Problem to work on ▸
Format the entries from the line containing "will [x=1219, y=26]." down through the line containing "click(52, 303)" as a Markdown table with the columns Row and Line. Put a row number and one line in each row, and leave out blank lines.

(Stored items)
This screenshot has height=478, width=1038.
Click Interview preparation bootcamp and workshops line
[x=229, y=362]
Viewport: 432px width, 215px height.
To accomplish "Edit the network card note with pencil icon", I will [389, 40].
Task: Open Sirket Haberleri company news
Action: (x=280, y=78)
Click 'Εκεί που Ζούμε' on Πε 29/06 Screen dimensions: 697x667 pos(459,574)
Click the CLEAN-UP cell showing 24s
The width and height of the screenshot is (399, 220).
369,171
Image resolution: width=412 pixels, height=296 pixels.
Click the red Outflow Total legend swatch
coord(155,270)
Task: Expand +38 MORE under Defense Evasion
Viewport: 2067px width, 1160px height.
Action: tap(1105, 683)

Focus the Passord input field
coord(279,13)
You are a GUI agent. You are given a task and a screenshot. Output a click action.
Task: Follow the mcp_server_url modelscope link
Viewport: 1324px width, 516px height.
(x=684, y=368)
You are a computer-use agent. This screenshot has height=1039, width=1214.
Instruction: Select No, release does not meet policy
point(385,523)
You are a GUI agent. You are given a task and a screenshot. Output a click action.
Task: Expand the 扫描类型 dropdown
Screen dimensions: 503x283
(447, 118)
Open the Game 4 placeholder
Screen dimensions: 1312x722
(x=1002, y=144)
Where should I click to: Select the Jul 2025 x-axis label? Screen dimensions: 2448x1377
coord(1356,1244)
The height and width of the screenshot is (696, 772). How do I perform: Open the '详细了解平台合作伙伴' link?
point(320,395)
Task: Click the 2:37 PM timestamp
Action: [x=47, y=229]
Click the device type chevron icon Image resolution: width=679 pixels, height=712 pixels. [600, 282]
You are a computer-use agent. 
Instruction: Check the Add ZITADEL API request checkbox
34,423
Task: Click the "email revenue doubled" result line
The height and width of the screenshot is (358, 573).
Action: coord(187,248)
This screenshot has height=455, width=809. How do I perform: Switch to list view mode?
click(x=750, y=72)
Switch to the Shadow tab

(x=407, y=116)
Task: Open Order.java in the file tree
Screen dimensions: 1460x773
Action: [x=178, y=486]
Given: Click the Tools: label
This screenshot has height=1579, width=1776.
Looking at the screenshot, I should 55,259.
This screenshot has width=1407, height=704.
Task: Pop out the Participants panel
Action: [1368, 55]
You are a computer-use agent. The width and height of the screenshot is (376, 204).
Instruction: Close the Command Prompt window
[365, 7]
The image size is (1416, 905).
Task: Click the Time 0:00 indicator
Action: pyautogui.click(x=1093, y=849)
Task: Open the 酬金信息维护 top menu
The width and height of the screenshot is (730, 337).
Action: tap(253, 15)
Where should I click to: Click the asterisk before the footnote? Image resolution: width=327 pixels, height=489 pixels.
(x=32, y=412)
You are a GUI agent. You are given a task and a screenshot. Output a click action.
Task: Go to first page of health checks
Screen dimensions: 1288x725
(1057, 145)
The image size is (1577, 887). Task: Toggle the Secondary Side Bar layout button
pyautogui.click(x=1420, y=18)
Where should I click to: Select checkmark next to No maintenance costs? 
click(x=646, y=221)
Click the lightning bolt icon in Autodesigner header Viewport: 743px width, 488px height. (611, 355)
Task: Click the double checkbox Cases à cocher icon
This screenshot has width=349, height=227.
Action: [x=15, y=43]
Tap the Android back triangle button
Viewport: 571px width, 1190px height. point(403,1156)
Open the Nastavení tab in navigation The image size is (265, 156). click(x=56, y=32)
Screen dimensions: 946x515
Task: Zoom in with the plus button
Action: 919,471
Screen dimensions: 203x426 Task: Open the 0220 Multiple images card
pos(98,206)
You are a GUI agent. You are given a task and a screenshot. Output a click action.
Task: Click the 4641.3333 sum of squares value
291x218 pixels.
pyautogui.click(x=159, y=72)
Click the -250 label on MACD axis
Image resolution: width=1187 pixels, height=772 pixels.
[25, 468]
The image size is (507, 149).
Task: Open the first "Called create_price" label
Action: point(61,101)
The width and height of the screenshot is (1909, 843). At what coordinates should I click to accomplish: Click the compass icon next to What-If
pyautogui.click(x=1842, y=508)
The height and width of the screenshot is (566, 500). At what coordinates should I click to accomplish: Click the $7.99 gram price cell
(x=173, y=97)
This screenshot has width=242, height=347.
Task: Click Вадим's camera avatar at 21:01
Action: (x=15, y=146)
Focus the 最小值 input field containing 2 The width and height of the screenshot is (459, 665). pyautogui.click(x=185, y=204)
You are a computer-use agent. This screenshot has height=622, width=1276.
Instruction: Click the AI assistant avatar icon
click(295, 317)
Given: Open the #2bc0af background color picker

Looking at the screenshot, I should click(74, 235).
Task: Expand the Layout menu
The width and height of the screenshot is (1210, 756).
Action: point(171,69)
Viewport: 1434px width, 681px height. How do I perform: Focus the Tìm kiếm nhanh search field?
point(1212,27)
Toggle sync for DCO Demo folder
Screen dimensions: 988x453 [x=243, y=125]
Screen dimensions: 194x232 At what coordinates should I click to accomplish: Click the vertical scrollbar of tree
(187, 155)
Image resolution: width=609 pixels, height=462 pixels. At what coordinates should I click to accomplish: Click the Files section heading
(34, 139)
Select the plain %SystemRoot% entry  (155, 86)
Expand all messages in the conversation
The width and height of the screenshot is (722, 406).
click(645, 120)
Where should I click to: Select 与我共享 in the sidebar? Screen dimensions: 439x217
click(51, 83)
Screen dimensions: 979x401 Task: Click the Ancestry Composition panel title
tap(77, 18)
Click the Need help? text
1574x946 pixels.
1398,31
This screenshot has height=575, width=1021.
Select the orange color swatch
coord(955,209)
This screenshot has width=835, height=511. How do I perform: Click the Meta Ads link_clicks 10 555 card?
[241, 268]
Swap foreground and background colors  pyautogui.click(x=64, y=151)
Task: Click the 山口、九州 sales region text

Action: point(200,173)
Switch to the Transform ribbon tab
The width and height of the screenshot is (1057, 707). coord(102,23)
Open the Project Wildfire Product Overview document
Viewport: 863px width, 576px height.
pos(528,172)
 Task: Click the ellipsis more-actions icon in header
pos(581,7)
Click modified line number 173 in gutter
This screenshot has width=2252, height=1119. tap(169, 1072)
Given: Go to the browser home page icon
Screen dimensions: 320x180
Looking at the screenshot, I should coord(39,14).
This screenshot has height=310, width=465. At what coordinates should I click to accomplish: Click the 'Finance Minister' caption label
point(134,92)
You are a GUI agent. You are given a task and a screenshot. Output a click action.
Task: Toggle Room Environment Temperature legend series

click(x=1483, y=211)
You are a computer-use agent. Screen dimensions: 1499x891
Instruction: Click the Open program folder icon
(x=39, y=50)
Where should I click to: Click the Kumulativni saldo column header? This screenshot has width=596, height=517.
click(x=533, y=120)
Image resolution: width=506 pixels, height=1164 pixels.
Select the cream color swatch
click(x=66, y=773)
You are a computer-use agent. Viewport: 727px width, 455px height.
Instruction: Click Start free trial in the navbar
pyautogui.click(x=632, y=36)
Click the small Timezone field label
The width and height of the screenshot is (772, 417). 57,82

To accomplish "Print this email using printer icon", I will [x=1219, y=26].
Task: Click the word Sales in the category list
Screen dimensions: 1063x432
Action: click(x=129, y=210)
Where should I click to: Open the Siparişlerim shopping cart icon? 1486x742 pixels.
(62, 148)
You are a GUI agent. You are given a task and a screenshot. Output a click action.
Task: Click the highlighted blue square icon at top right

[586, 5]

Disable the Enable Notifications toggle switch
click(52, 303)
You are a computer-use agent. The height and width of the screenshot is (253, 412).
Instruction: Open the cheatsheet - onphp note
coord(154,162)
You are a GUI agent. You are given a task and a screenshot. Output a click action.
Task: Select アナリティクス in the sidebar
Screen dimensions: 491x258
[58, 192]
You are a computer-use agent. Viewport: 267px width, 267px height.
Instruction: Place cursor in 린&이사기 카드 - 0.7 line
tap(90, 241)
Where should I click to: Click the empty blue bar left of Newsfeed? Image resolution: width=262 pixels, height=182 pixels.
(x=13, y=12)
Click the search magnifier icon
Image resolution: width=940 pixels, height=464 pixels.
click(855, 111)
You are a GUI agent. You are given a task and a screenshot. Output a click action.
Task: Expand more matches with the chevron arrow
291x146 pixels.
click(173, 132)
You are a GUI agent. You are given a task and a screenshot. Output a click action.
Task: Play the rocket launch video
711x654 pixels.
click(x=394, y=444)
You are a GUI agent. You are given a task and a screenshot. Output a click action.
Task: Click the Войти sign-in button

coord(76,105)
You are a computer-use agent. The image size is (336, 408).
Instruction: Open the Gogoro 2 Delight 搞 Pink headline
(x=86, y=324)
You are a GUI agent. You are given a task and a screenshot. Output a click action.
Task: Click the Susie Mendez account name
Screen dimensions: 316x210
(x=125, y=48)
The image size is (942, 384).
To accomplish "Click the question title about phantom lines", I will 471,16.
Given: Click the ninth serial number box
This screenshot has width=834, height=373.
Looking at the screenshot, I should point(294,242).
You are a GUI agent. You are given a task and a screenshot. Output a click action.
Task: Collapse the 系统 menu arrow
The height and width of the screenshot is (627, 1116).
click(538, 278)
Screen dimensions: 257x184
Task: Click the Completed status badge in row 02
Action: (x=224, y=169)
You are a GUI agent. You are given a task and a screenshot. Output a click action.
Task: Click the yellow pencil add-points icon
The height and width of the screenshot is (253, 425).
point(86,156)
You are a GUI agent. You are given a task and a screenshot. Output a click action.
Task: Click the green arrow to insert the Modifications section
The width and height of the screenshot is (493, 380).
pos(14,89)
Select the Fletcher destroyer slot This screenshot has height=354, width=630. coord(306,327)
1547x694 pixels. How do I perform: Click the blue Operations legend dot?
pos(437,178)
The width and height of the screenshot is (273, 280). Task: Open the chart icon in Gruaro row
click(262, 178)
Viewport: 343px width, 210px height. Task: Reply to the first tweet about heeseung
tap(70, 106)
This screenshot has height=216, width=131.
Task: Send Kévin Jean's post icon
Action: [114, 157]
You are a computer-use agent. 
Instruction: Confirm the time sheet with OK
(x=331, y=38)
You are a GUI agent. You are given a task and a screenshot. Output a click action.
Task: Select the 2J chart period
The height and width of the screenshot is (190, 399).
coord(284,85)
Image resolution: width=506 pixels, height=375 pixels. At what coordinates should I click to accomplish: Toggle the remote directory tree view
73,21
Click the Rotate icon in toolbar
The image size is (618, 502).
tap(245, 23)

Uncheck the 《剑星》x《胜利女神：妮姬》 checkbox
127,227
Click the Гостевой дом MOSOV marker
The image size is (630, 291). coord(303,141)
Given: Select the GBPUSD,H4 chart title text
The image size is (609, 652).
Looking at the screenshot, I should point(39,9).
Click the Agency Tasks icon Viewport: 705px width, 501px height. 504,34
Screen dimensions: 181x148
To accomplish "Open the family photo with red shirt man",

Output of the task ▸
| Row | Line |
|---|---|
| 1 | To accomplish "Print this email using printer icon", I will [x=1219, y=26]. |
| 2 | Task: Click the word Sales in the category list |
| 3 | Screen dimensions: 1063x432 |
| 4 | Action: click(x=129, y=210) |
| 5 | Where should I click to: Open the Siparişlerim shopping cart icon? 1486x742 pixels. |
| 6 | (62, 148) |
| 7 | You are a GUI agent. You are given a task and a screenshot. Output a click action. |
| 8 | Task: Click the highlighted blue square icon at top right |
| 9 | [586, 5] |
| 10 | Disable the Enable Notifications toggle switch |
| 11 | click(52, 303) |